Text passage section start
Covid-19 is having a major impact, with both personal and economic impact pretty much globally now. Businesses are mostly suffering, as they deal with the changes taking place as introduced by governments fighting the magnitude of the pandemic. Some businesses have benefited, but the overall picture is not great.
Either way, most businesses have pretty much come around to tossing their 2020 plans out the window as they quickly work out how to adjust to the situation they are facing.
What will this mean for marketing?
• Budget changes
• Consumer attitude and behaviour changes
• Purchase behaviour and channel changes
• Tech, social and media consumption shifts
1. Budget changes
We recently asked some marketers what they thought would happen to their 2020 budget as a result of Covid-19. The vast majority said that they believed the whole year would be impacted….not just Q1 and Q2, then back to normal spend/activity.
In fact when you consider the next few points you’ll realise that it’s highly likely the last thing you should be thinking of is resuming marketing activities as if nothing has changed.
I saw recently that Singapore Changi Airport has made the decision to close Terminal 2 due to low demand now and low likely demand for a while to come. But in addition, another smart thing they are doing is making the decision to bring forward renovations to make T2 fit for the future when capacity will return.
So they are thinking smart about minimising current impact and shifting to best manage the future. From a marketing perspective, this is managing marketing complexity to maximise value. To really step back and look at how best to move forward with whatever immediate budget you have for 2020 and likely 2021 budget, too.
2. Consumer attitude and behaviour changes
There’s a lot of change going on affecting consumer attitude and behaviour, as the way your consumers go about living is taking some significant shifts, due to governmental decisions taken, so we are being forced to change habits. Whether it be social distancing, partial or full lockdown, the impact on how we work, communicate/interact with colleagues, communicate/interact with family and friends, it means a lot has all changed.
Also, living with Covid-19 in our midst has raised fear levels and with that risk aversion to previously socially accepted behaviour like crowds/groups in recreation, retail, f&b, hospitality and travel situations.
This caution will extend beyond when our respective countries open borders and restrictions are removed. There is no vaccination available as yet so consumers will still feel threatened as some governments talk about Covid-19 being around for some time to come.
3. Purchase behaviour and channel changes With most retail malls and stores being closed, beyond those outlets deemed ‘essential’, coupled with having to largely stay at home, consumers will be increasingly engaging with their favourite brands online at e-commerce stores.
How available is your brand in this channel?
If you are an fmcg/cpg brand, then as long as manufacturing and logistics are working well for your brand, you should still be available at food stores, but will this be enough? Many consumers will start looking more to e-commerce stores, as they avoid going to food stores where there is an increased risk of infection.
Text passage section end
→ Assigned task 1: In the article on Covid-19 and marketing, which part of Singapore Changi Airport is being closed because of low demand?
→ Assigned task 2: Retype the Covid-19 marketing article word for word, starting at "This caution will" and continuing up to and including "time to come.".
Given information section start
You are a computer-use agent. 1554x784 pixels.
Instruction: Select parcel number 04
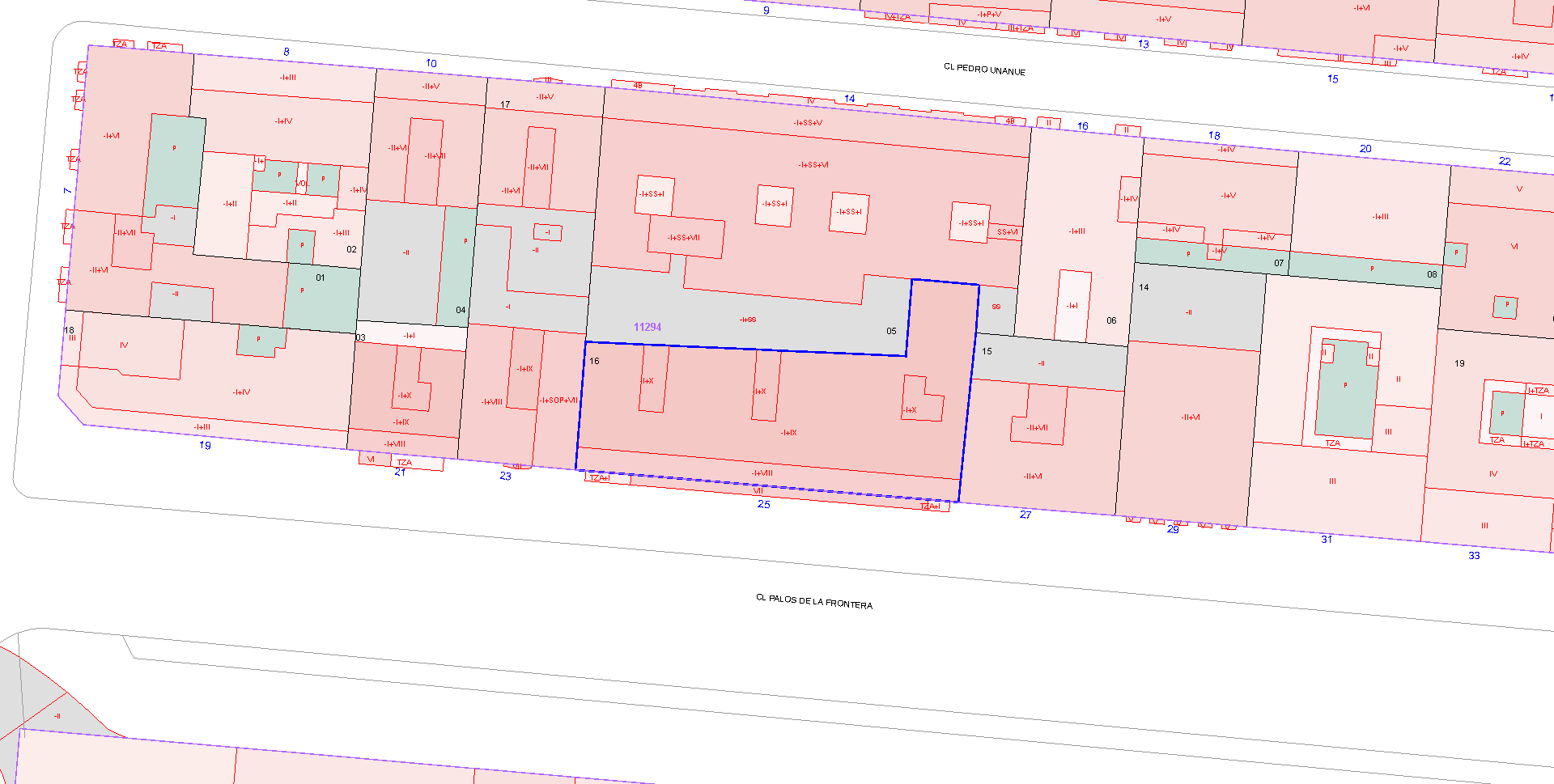(461, 310)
Given information section end
→ Exercise response 1: Terminal 2

→ Exercise response 2:
This caution will extend beyond when our respective countries open borders and restrictions are removed. There is no vaccination available as yet so consumers will still feel threatened as some governments talk about Covid-19 being around for some time to come.